TASK MATERIAL.

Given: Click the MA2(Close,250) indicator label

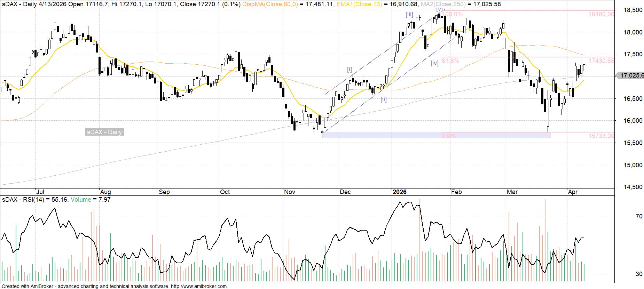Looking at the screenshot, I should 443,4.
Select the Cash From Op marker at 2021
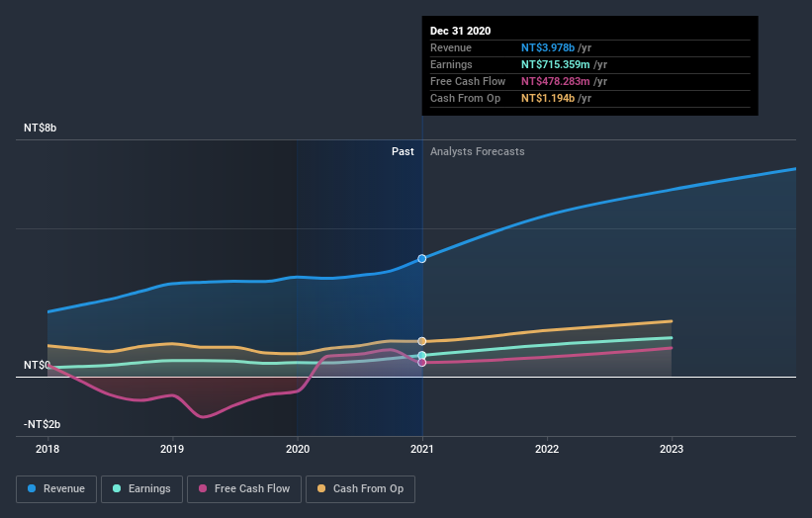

---

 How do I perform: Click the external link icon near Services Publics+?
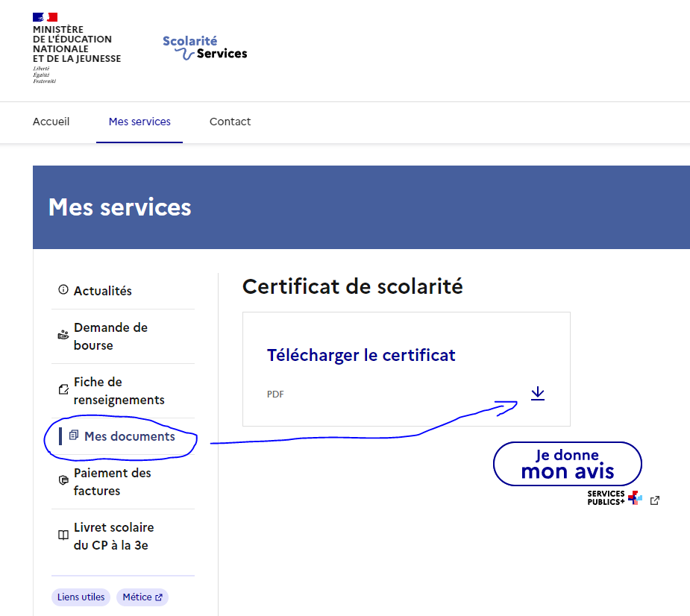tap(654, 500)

YOUR TASK. Give again the stretch of lines above from the one with "Given: Click the" through the one with "Select the Cash From Op marker at 2021", both ends kept, and copy no pictures.

RESPONSE BELOW.
Given: Click the MA2(Close,250) indicator label

Looking at the screenshot, I should 443,4.
Select the Cash From Op marker at 2021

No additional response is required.